Determining the hydroxide ion concentration in a solution is key to understanding its basic properties. Starting from the known pH of a solution, we can find the pOH using the formula:

• \( \text{pH} + \text{pOH} = 14 \)

In this exercise, given that the pH is 10.66, we calculate the pOH as 3.34. The pOH is then used to find the hydroxide ion concentration:

• \([\text{OH}^-] = 10^{-\text{pOH}} = 10^{-3.34} \)

After solving, the hydroxide ion concentration is approximately \( 4.57 \times 10^{-4} \text{ M} \). Understanding this allows us to grasp how much hydroxide is present, defining the solution's strength as a base, and setting a foundation for further calculations.

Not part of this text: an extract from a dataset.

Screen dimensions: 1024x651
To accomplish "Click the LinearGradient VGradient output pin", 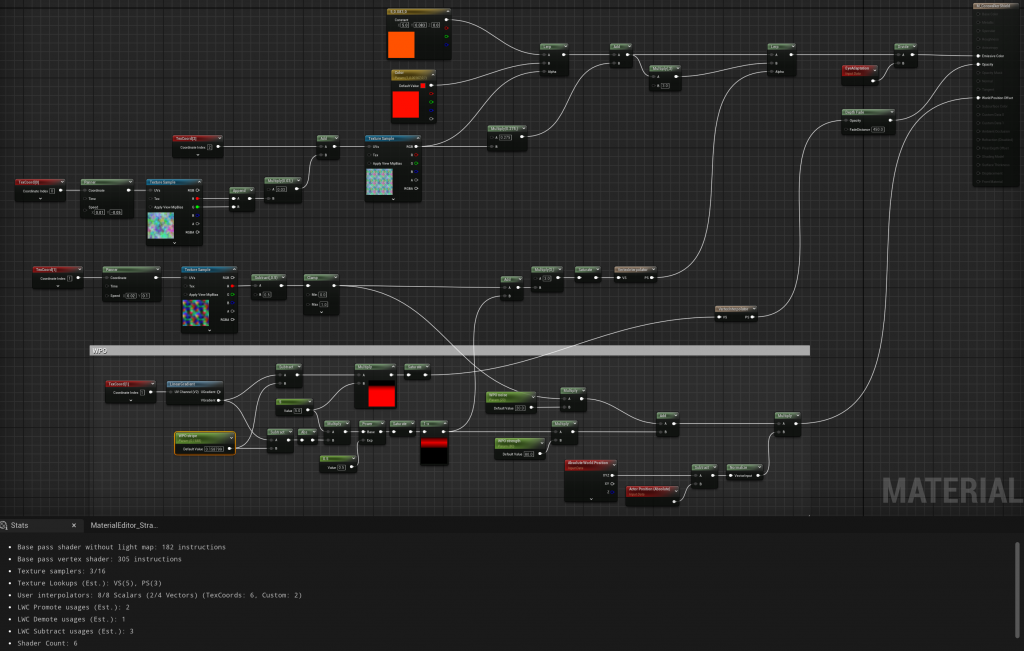I will point(219,400).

Barium hydroxide, known as \( \text{Ba(OH)}_2 \), is an important chemical compound commonly used in titrations due to its strong base characteristics. When dissolved in water, each molecule dissociates completely to yield two hydroxide ions:

• \( \text{Ba(OH)}_2 \rightarrow \text{Ba}^{2+} + 2\text{OH}^- \)

This means the concentration of \( \text{Ba(OH)}_2 \) is only half that of the hydroxide ions in solution, as each barium hydroxide contributes two \( \text{OH}^- \) ions. In our example, knowing the hydroxide ion concentration of \( 4.57 \times 10^{-4} \text{ M} \), the molarity of \( \text{Ba(OH)}_2 \) becomes \( 2.285 \times 10^{-4} \text{ M} \). This basic understanding helps you visualize the proportion of dissolved substances in a solution actively contributing to its basic properties.

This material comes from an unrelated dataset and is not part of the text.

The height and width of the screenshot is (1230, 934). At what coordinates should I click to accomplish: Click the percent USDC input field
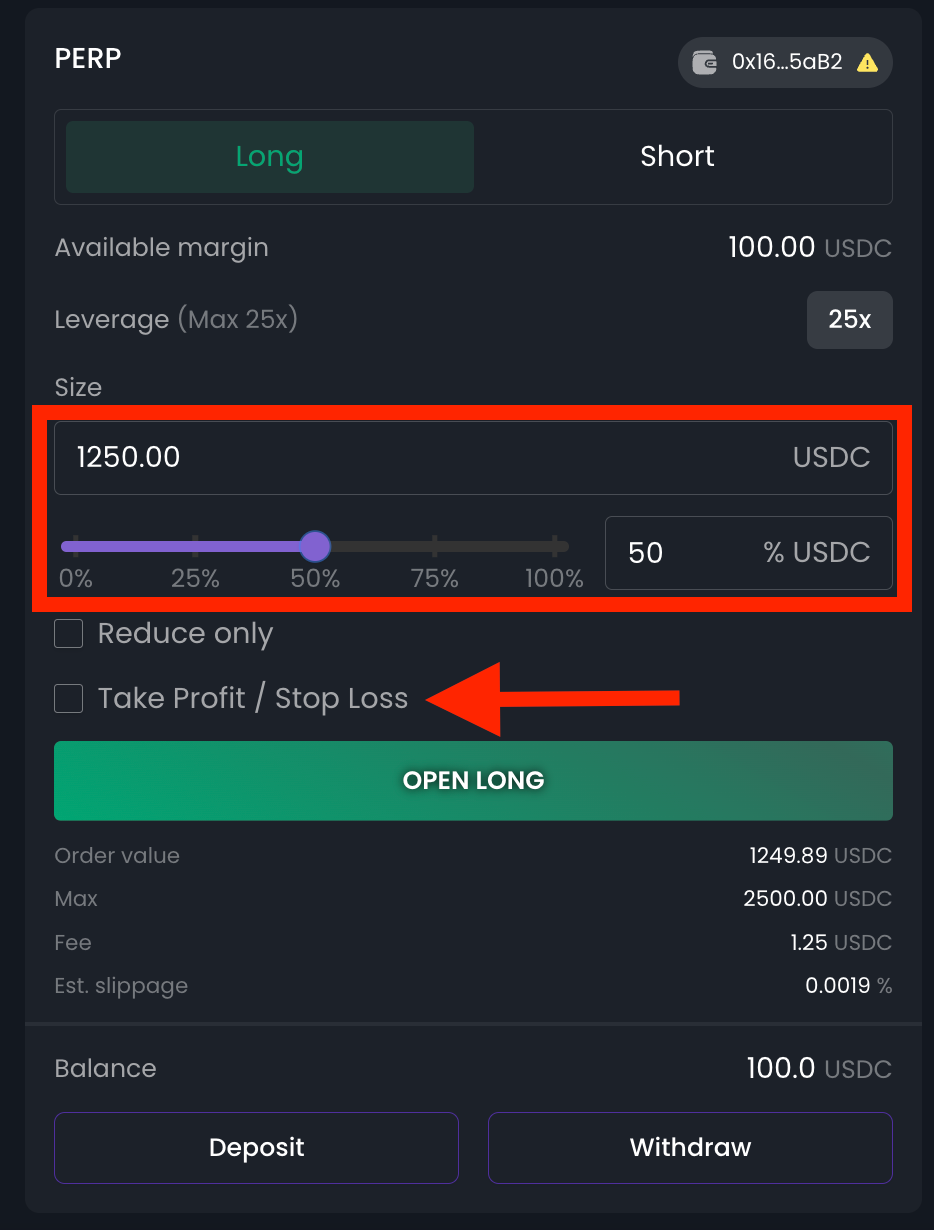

The term pOH is the base-negative logarithmic scale of the hydroxide ion concentration in a solution. It complements the pH scale, which measures the concentration of hydrogen ions. Together, they offer a complete picture of acidic and basic balance in a solution:

• \( \text{pOH} = -\log[\text{OH}^-] \)

This formula shows that as hydroxide ion concentration increases, pOH decreases, representing a stronger base. In our exercise, with a pH of 10.66, the calculated pOH is 3.34. This low pOH indicates a relatively strong basic solution. Understanding pOH is essential for anyone studying chemistry as it is vital for characterizing and predicting the behavior of solutions under different conditions.

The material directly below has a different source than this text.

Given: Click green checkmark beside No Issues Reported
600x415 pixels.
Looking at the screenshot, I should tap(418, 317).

Calculating the molar mass of a compound allows you to convert between mass and moles. It's crucial for determining the exact amount of a substance in chemical reactions. The molar mass of any compound is the sum of the individual atomic masses of its constituent elements:

• Atomic mass of Ba = 137.33 g/mol
• Atomic mass of O = 16.00 g/mol
• Atomic mass of H = 1.01 g/mol

For \( \text{Ba(OH)}_2 \), the calculation is:

• \( 137.33 + (2 \times 16.00) + (2 \times 1.01) = 171.34 \text{ g/mol} \)

In this exercise, knowing the molarity and molar mass allows us to find that the mass of \( \text{Ba(OH)}_2 \) present in 125 mL of solution is approximately 0.00489 grams. This skill is vital for accurately preparing solutions to meet specified conditions in labs and industry.